Bertha Mathilde Müller (28 October 1848, Vienna - 26 January 1937, Vienna) was an Austrian portrait painter.[1]
Her father, Leopold Müller (1807–1862), was a surveyor who later became a lithographer. Her mother, Josefa née Bichler, was the daughter of a master furrier. She had nine siblings, four of whom died as children. Her brother, Leopold Carl, and sister Marie also became painters. Her sister, Josefine (1839-1906), married the painter Eduard Swoboda.
After her father's death, Leopold took care of his younger siblings, until the family's financial situation improved, around 1870. From 1877 to 1879, she attended the preparatory school at the Kunstgewerbeschule (now the University of Applied Arts).

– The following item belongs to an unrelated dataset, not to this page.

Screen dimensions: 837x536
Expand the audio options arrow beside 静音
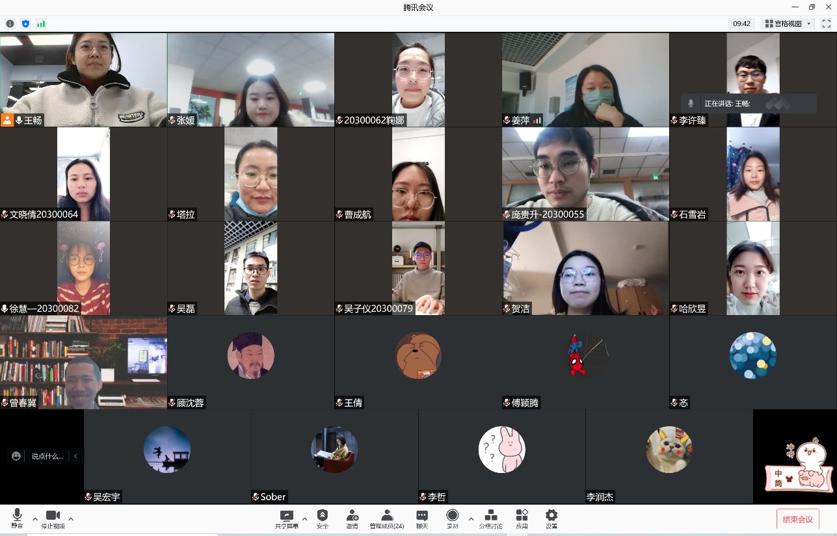35,518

For ten years, from 1880, she and Marie worked in their brother Leopold's studio at the Academy of Fine Arts; taking additional lessons from him. There, they met August von Pettenkofen, who became a sort of mentor. He died in 1889, and left his studio to them in his will. They worked there until 1902, when they were evicted, then opened their own studio.[2] She also worked in Stuttgart, and was a member of the (Women artists' association), from 1903 to 1907.[3] She never became as well known as her sister, and exhibited little, although she participated in a showing in the rotunda of The Woman's Building at the 1893 World's Columbian Exposition in Chicago.[4]
In addition to her original portraits, she made several copies on behalf of Kaiser Wilhelm II, including one of his grandmother, Queen Victoria (original by Heinrich von Angeli), which is now in the National Portrait Gallery, London.